▶ **Instructions to follow**
If a line in the listing below holds the word "Given", it counts toward the total; report that total alone.

▶ **Dataset records**
******************************
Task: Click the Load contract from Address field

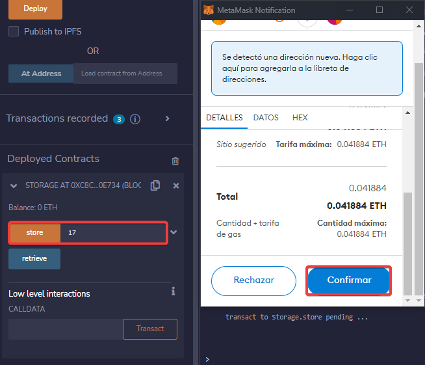Action: 125,74
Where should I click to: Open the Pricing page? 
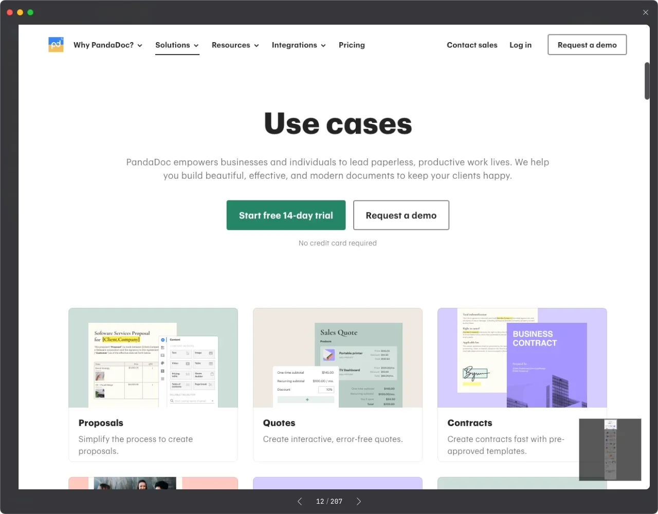(352, 45)
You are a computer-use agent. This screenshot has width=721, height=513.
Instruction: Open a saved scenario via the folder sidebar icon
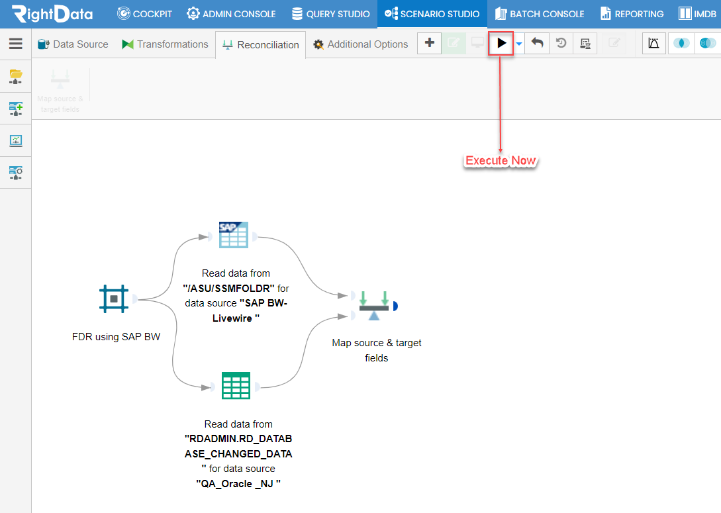tap(15, 75)
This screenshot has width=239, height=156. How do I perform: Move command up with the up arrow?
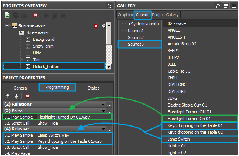pyautogui.click(x=8, y=96)
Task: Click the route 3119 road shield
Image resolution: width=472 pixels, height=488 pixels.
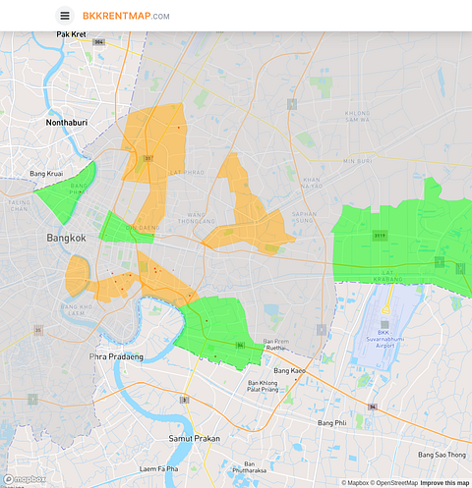Action: click(x=380, y=236)
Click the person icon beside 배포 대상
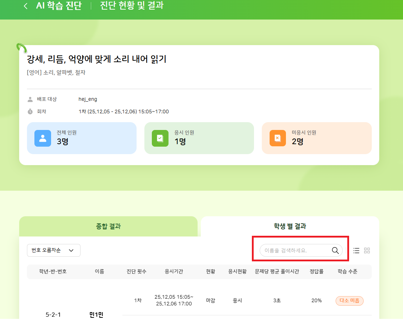Viewport: 403px width, 321px height. coord(30,99)
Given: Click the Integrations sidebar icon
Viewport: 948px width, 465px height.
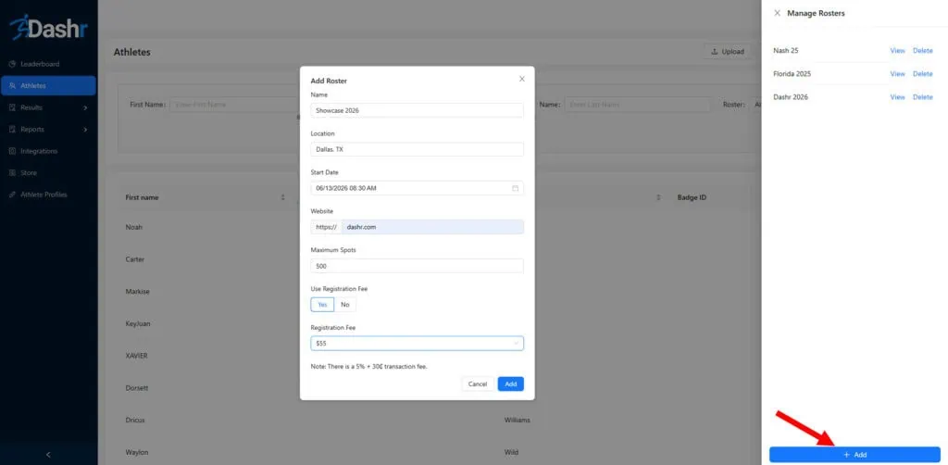Looking at the screenshot, I should 12,151.
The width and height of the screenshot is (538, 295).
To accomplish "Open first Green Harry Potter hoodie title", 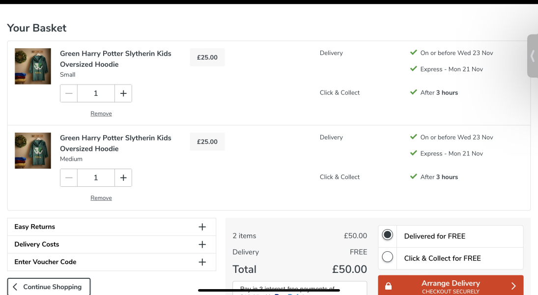I will tap(115, 59).
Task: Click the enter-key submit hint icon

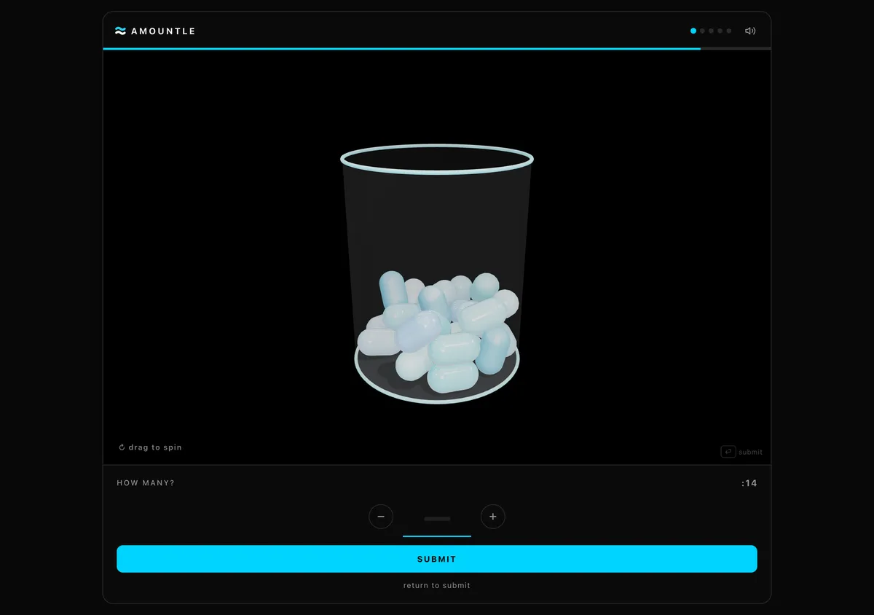Action: point(728,452)
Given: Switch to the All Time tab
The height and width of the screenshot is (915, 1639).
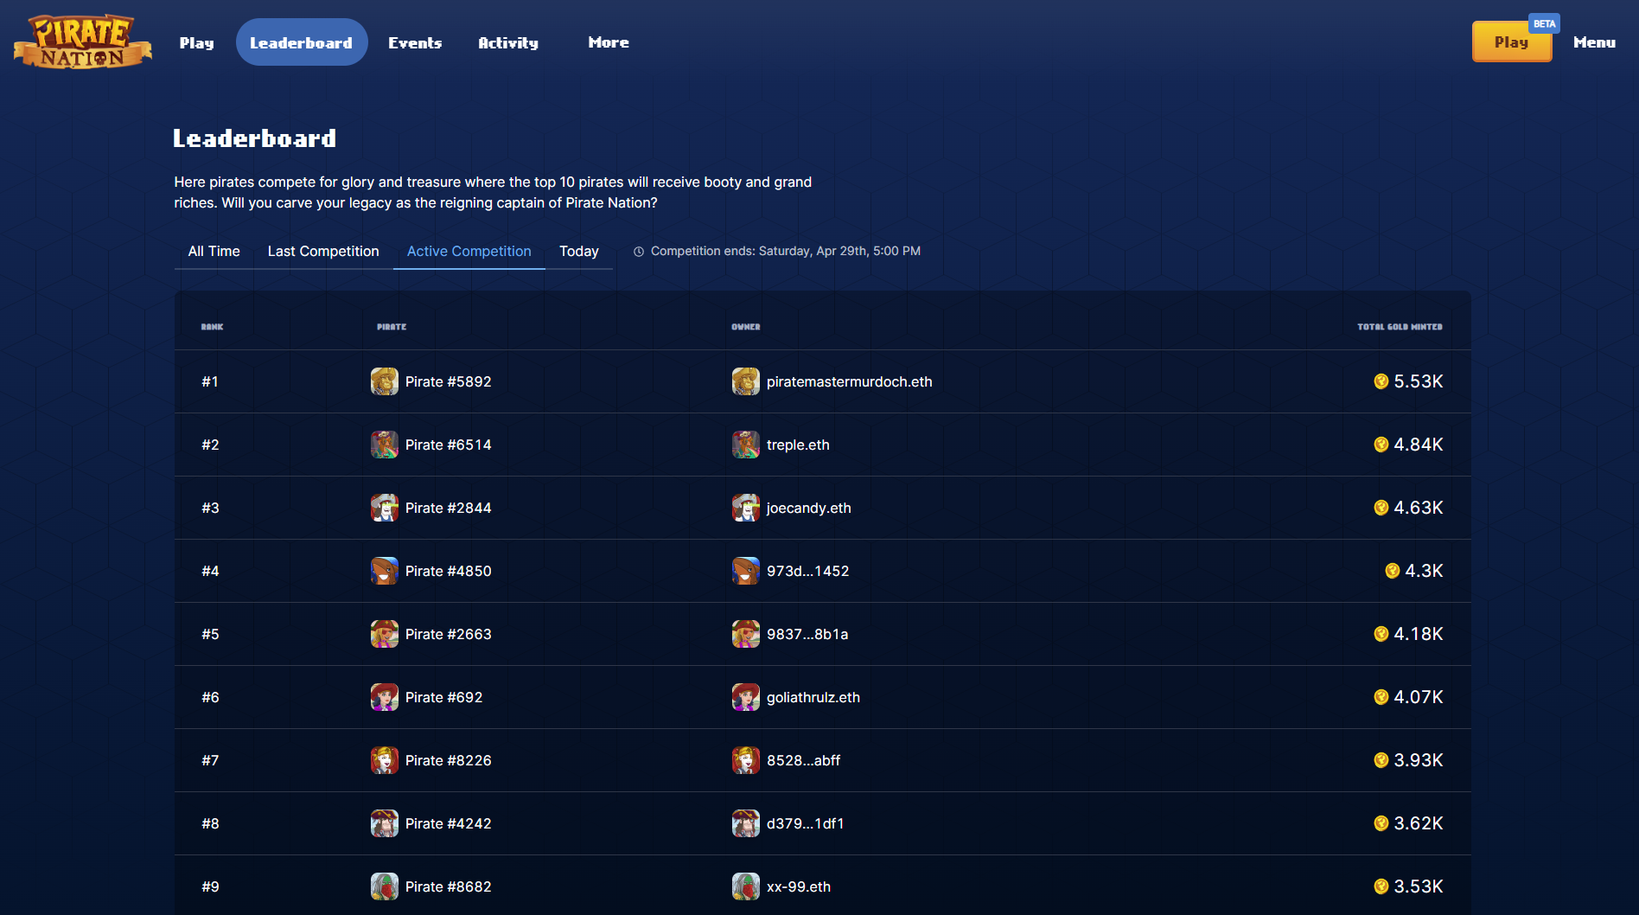Looking at the screenshot, I should [x=214, y=251].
******************************
▶ **Answer area**
2